I is for inversions. Though it looks like a plain, when you drive from the Idaho National Laboratory to the Iona foothills, it’s clear the Snake River and the cities that line it are in a valley. And in the winter, warm air in the valley gets trapped beneath cold air rolling off the plains. Which traps all that lovely car exhaust and wood smoke and everything else in the valley for weeks on end. It’s the only time we pray for wind.
J is for J. As in 1J. Here in Idaho, you can tell what county a person registered his or her vehicle in by the first two numbers/letters on the license plate. 1J means Jefferson County – and Jefferson County means the state’s worst drivers. Except for those from Madison County. Or Bonneville County. Or those damn BYU-Idaho kids. Especially if they’re transplants from Utah.

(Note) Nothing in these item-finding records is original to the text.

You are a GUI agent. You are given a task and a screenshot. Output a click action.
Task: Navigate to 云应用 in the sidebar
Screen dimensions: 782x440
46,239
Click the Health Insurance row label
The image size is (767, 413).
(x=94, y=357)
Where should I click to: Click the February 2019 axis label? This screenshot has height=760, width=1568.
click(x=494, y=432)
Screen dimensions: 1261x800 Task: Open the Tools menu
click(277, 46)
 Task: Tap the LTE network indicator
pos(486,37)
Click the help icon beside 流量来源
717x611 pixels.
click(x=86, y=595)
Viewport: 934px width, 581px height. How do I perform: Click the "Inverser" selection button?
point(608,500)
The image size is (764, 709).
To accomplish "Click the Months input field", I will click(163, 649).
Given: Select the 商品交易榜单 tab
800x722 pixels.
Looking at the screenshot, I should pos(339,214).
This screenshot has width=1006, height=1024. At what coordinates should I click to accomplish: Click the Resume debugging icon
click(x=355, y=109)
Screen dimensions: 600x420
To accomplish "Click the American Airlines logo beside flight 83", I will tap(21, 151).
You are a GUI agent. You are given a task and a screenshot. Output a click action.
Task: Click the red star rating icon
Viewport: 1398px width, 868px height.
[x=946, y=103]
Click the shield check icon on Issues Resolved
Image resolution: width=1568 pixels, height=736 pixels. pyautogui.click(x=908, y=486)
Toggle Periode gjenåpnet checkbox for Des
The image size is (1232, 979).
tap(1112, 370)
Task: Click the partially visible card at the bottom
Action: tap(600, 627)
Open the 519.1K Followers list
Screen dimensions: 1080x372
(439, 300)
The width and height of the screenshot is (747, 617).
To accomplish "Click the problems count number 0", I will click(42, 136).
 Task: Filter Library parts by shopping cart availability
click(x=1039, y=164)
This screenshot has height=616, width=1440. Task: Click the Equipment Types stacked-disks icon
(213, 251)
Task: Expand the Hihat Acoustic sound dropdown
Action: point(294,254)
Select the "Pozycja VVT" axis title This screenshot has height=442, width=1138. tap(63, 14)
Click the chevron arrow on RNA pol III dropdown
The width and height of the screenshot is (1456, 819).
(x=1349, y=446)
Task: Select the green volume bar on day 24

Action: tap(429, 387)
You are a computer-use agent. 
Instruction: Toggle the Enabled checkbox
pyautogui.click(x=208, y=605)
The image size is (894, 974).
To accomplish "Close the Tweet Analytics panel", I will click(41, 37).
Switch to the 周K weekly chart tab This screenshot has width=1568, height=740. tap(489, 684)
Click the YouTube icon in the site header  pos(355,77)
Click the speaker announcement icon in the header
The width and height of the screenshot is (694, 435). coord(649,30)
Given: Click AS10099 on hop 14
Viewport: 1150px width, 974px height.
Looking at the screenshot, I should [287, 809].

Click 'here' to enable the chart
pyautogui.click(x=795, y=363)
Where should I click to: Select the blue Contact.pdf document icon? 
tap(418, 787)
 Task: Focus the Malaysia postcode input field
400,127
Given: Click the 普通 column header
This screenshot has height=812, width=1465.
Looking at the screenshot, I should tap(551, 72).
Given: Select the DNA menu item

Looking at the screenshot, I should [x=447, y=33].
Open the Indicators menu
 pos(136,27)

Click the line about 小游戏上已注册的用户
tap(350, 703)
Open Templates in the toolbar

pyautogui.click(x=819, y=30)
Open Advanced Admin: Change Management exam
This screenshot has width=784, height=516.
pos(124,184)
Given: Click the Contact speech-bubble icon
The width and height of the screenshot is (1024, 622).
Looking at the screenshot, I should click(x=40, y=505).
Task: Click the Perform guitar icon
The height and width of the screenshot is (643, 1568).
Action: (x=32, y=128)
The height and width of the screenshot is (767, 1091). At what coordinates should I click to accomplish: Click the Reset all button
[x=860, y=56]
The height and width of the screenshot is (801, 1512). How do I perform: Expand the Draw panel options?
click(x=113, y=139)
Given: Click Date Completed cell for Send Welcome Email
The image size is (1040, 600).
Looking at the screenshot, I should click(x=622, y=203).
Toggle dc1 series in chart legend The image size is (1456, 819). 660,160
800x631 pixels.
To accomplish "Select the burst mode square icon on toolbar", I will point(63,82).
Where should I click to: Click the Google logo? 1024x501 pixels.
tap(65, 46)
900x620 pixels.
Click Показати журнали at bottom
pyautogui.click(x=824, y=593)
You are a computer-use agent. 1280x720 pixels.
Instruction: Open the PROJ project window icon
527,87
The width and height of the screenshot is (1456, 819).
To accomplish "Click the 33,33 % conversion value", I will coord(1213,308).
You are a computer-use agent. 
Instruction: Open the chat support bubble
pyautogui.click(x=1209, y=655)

K is for Karol and Jay. Karol Honas and Jay Hildebrandt, our local news anchors. They’ve been on Local News 8 for donkey’s years. Jay kinda lost his mystique for me, however, when I spotted him in his front yard, wearing his TV News Suit, watering a tree while wearing hip waders. K could also be for Kenny Rogers Roasters, as ours was the last in the chain to close. I never went there. It’s a KFC now.
L is for La – an extremely popular name appendage for women of a certain age in this area. Another Utah transplant (see U is for Utah) has got many ladies in this area named LaRene, LaDean, LaRue, etc. Sensibly, the younger generation has moved on to more conventional names, also imported from Utah.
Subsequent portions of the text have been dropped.